_WHAT YOU SHOULD DO_
Everything from the line containing "This screenshot has height=475, width=782." through the final line of the entries must be repeated exactly, and only that, without pictures.

####################

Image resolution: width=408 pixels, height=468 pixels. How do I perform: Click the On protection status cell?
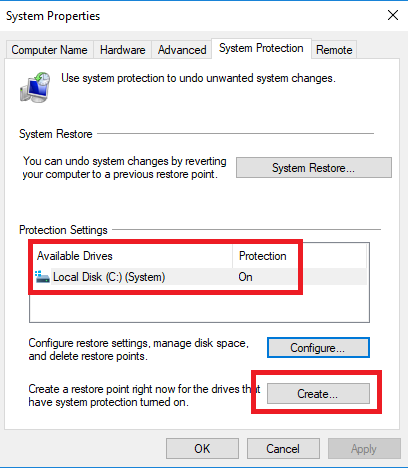coord(245,277)
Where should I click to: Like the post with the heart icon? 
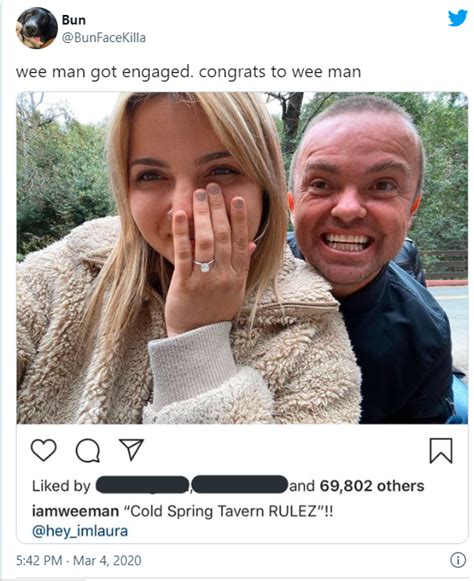[x=44, y=450]
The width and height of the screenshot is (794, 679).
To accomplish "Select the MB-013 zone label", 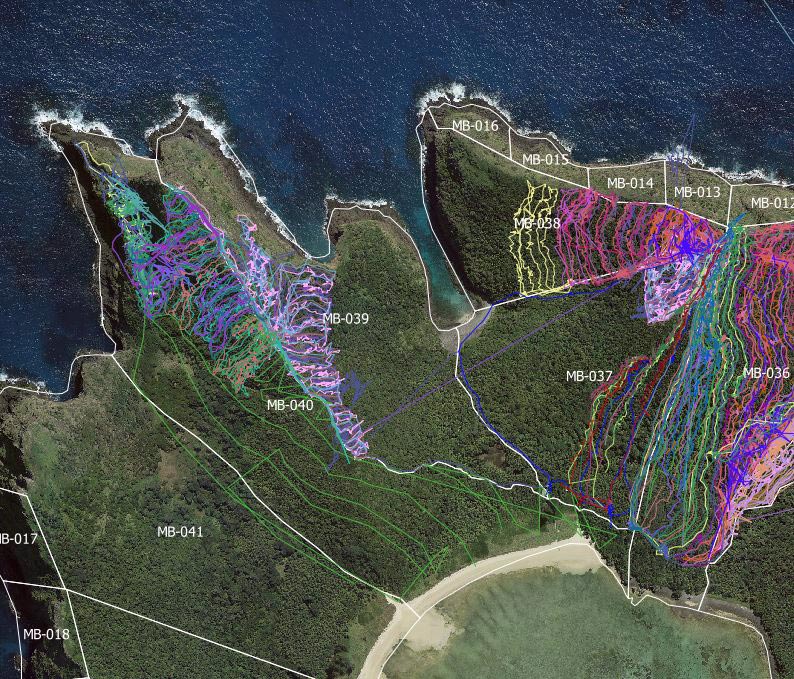I will click(x=696, y=192).
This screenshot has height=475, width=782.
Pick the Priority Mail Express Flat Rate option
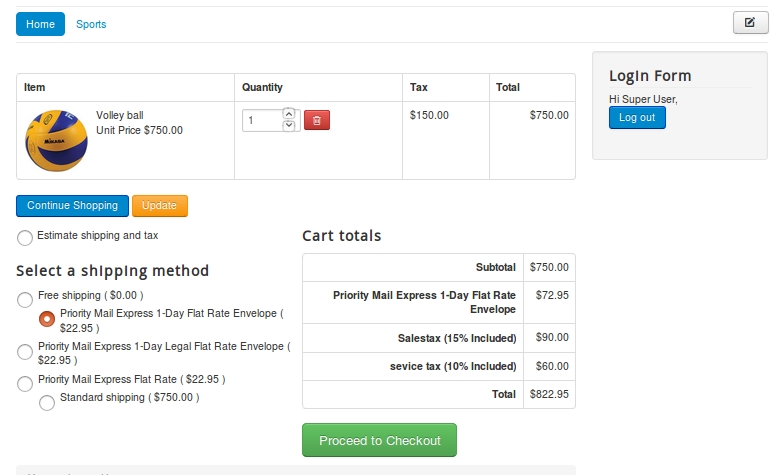(25, 384)
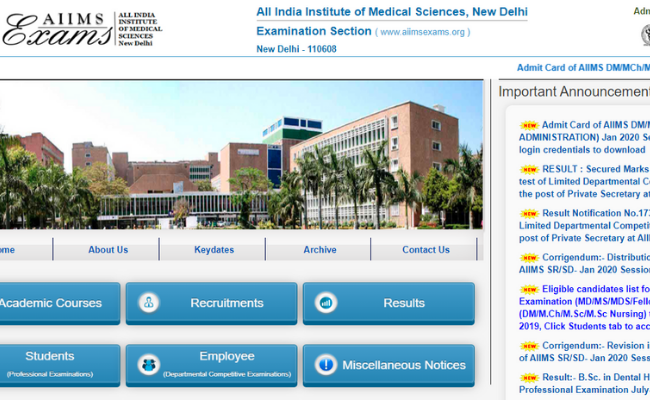Click the person icon on Recruitments

coord(149,303)
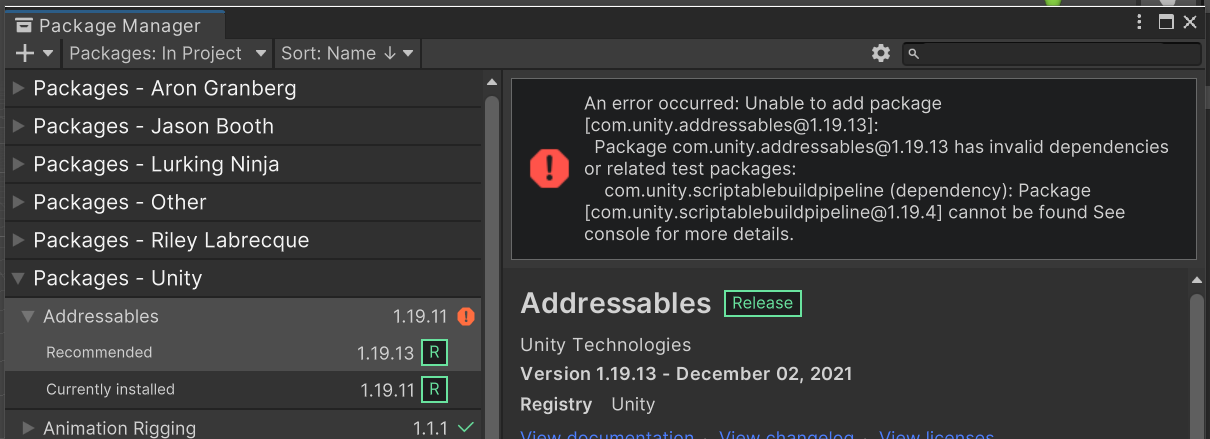Collapse the Packages - Unity group
The height and width of the screenshot is (439, 1210).
click(x=18, y=278)
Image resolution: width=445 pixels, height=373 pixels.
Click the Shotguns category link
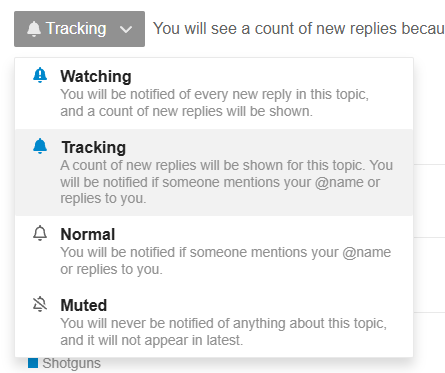point(71,363)
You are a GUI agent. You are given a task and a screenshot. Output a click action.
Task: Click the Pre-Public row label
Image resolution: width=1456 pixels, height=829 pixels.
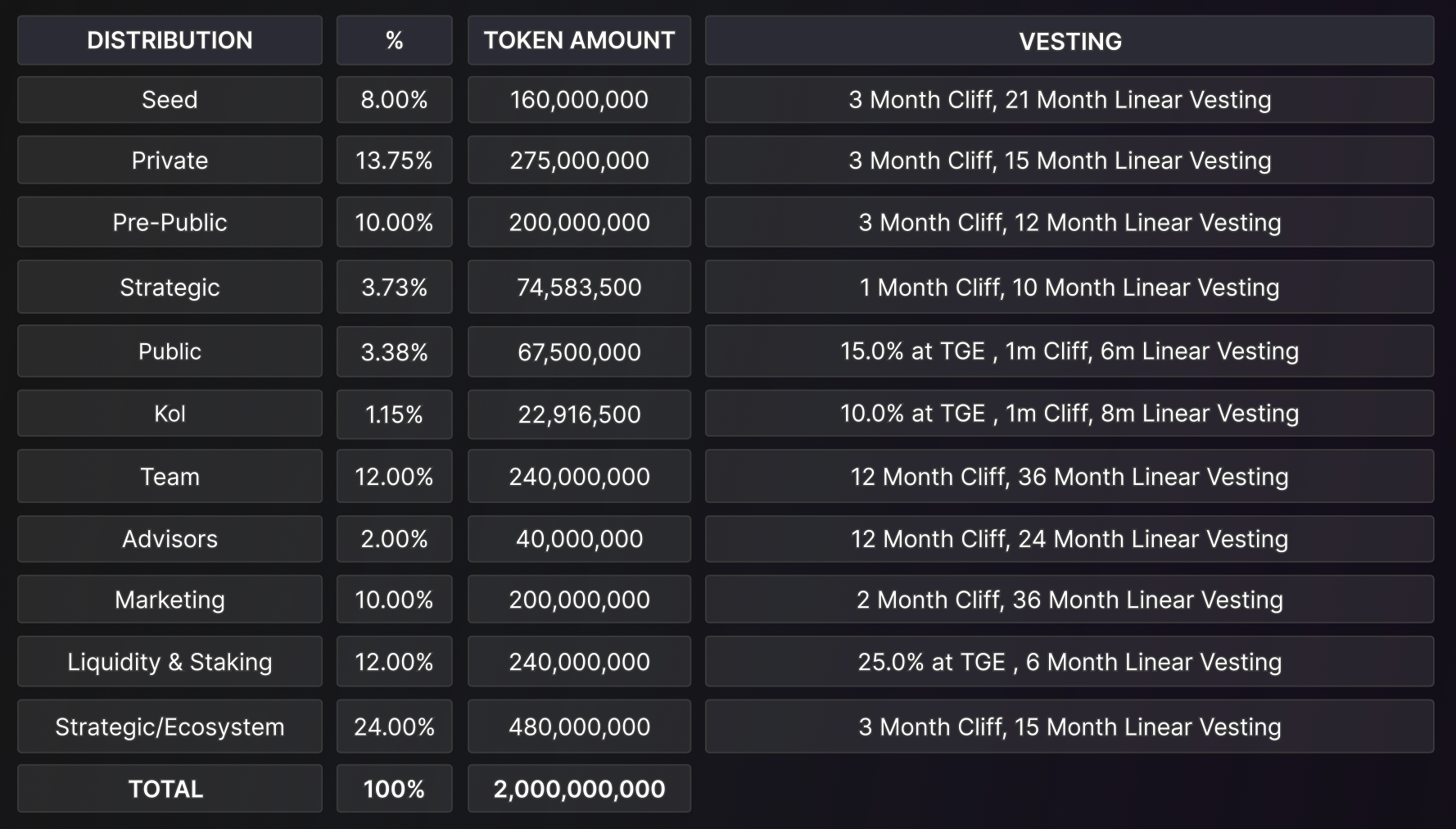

####################

_RESPONSE_
This screenshot has height=475, width=782.
Pick the Priority Mail Express Flat Rate option
(25, 384)
Click the person icon on Recruitments

coord(149,303)
Collapse the Packages - Unity group
The height and width of the screenshot is (439, 1210).
click(x=18, y=278)
Image resolution: width=445 pixels, height=373 pixels.
Click the Shotguns category link
point(71,363)
You are a GUI agent. You are given a task and a screenshot. Output a click action.
Task: Click the Pre-Public row label
Image resolution: width=1456 pixels, height=829 pixels.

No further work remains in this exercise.